BEGIN EXTRACT PROVIDED
Hands-on Pandas(8): Cleaning Data

In an ideal world, all the data you need is available in the right format and with complete content.

In the real world, you will probably need to scrape data from lots of different and incomplete sources. That's why it's important to learn how to clean your data before analyzing it or feeding it into a ML algorithm.

Data cleaning might not the most glamorous part of your work, but it's a crucial part of the development of data-based products. Not only it's important for the whole pipeline, but it's also one of the most time-consuming tasks in a project (Some estimate it to consume around 80% of a project's time).

In this article, we will learn some basic data cleaning techniques that will let you handle the most common situations.

Great, let's get started!
END EXTRACT PROVIDED
# [REQUIRED TASKS]
1) List every statement the Pandas data-cleaning introduction makes to characterize data cleaning itself.
2) According to the Pandas data-cleaning introduction, what share of a project's time do some estimate data cleaning takes?
BEGIN DATA EXTRACT
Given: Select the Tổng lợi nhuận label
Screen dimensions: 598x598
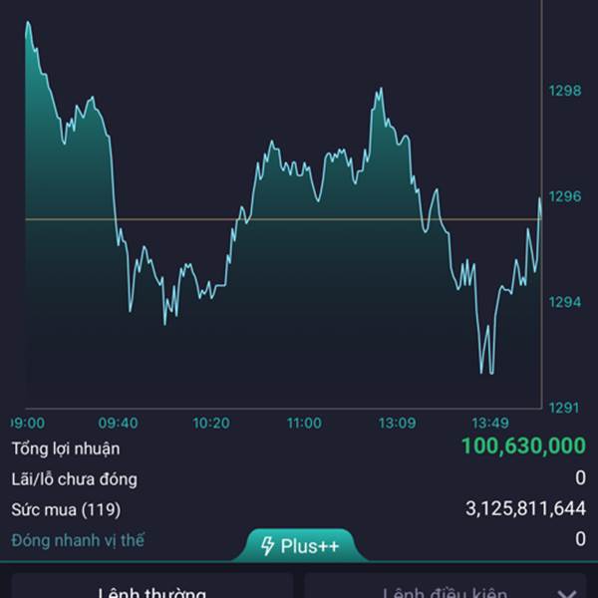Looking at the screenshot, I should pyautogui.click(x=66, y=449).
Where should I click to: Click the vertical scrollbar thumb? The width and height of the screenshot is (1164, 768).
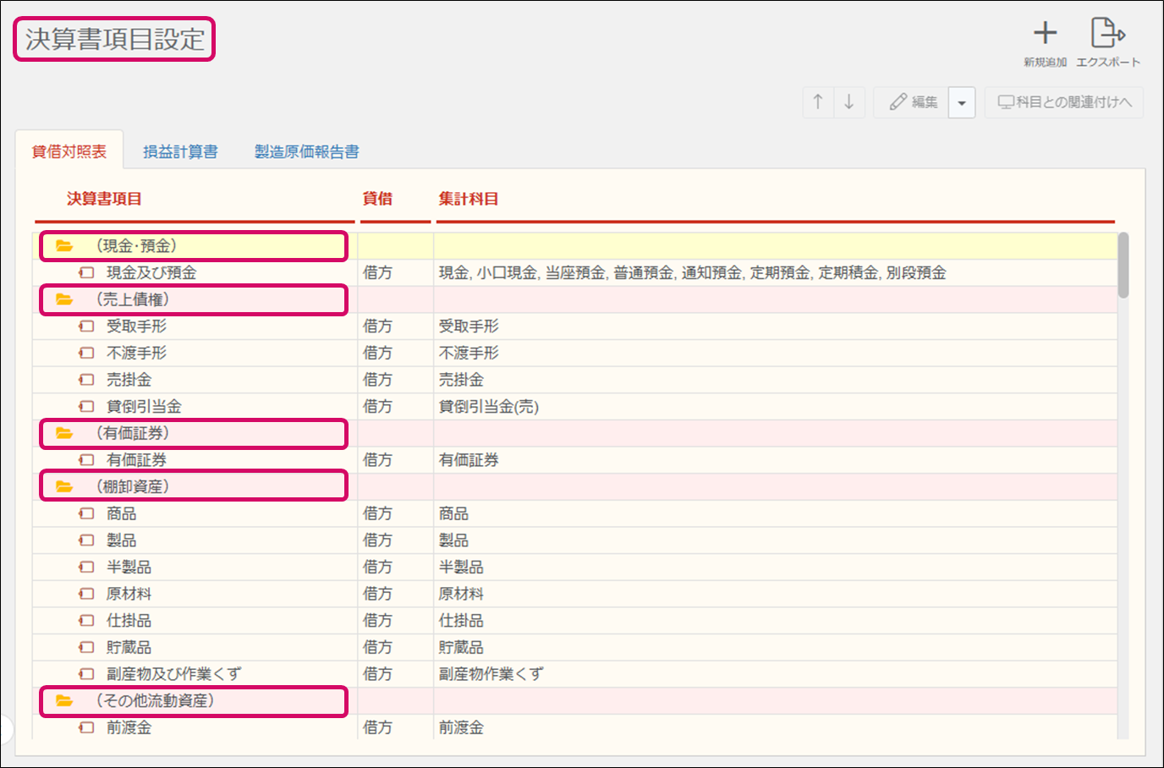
END DATA EXTRACT
# [SET OF ANSWERS]
1)
- It might not be the most glamorous part of your work.
- It is a crucial part of the development of data-based products.
- It is important for the whole pipeline.
- It is one of the most time-consuming tasks in a project, with some estimating it consumes around 80% of a project's time.

2) Around 80%.